▶ **Set exercise A**
In the photo-quality post, copy everything from "I use Paintshop" down to "that I have.".
▶ **Set exercise B**
Answer these questions using the photo-quality post:
(i) How old is the writer's monitor?
(ii) What software does the writer use to process pictures?
(iii) What lens does the writer use?

====== Text section

Well, I've been uploading a few pics recently and am getting far more rejections lately because either my photos are too soft, too sharp, or have had too much noise reduction.

Perhaps I'm in need of a new monitor, the one I have is over ten years old and does need the occasional thump for it to show the correct levels of contrast and colour lol.

I use Paintshop Pro X to process my pictures on. The majority of my pics are uncropped as I use a 50-500mm Sigma I tend to get the right image that I am after without too muuch cropping. However, the Bigma is pretty notorious for softish images and so I try to do alot of sharpening and other processing to try and get the photo looking half decent. However, half-decent is not good enough and I'm trying to get some better quality images through the equipment that I have.

Anyway, to try and cut a long preamble down to the bear minimum lol, how do others guage whether their photo is of 'good quality' or not ? Is it purely a matter of using your own vision or do you have access to some form of quality control which helps identify where the problems lie ?

============
====== Items

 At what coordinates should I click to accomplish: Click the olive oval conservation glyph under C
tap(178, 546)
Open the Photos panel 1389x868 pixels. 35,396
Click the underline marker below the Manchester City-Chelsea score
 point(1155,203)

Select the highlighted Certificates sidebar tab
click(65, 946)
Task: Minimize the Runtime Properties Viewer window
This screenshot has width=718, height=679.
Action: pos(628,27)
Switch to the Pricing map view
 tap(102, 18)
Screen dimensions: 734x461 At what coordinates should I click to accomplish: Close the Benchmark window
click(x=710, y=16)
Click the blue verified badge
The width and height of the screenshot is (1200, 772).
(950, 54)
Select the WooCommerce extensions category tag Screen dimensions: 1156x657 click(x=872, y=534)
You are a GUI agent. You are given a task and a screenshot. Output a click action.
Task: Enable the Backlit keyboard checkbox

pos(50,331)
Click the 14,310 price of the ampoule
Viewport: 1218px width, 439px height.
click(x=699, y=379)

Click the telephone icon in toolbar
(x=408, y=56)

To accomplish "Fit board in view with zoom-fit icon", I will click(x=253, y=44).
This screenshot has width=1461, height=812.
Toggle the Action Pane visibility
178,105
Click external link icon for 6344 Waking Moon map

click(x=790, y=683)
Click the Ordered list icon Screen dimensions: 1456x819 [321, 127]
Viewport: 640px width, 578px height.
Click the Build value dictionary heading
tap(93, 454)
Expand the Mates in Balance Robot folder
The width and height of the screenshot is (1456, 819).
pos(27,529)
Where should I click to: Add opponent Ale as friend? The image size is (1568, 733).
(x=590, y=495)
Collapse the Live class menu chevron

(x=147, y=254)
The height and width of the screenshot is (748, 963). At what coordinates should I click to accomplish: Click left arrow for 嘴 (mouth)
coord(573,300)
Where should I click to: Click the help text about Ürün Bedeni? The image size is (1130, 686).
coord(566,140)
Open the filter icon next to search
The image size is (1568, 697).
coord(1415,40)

============

▶ **Correct result A**
I use Paintshop Pro X to process my pictures on. The majority of my pics are uncropped as I use a 50-500mm Sigma I tend to get the right image that I am after without too muuch cropping. However, the Bigma is pretty notorious for softish images and so I try to do alot of sharpening and other processing to try and get the photo looking half decent. However, half-decent is not good enough and I'm trying to get some better quality images through the equipment that I have.

▶ **Correct result B**
(i) Over ten years old.
(ii) Paintshop Pro X.
(iii) A 50-500mm Sigma.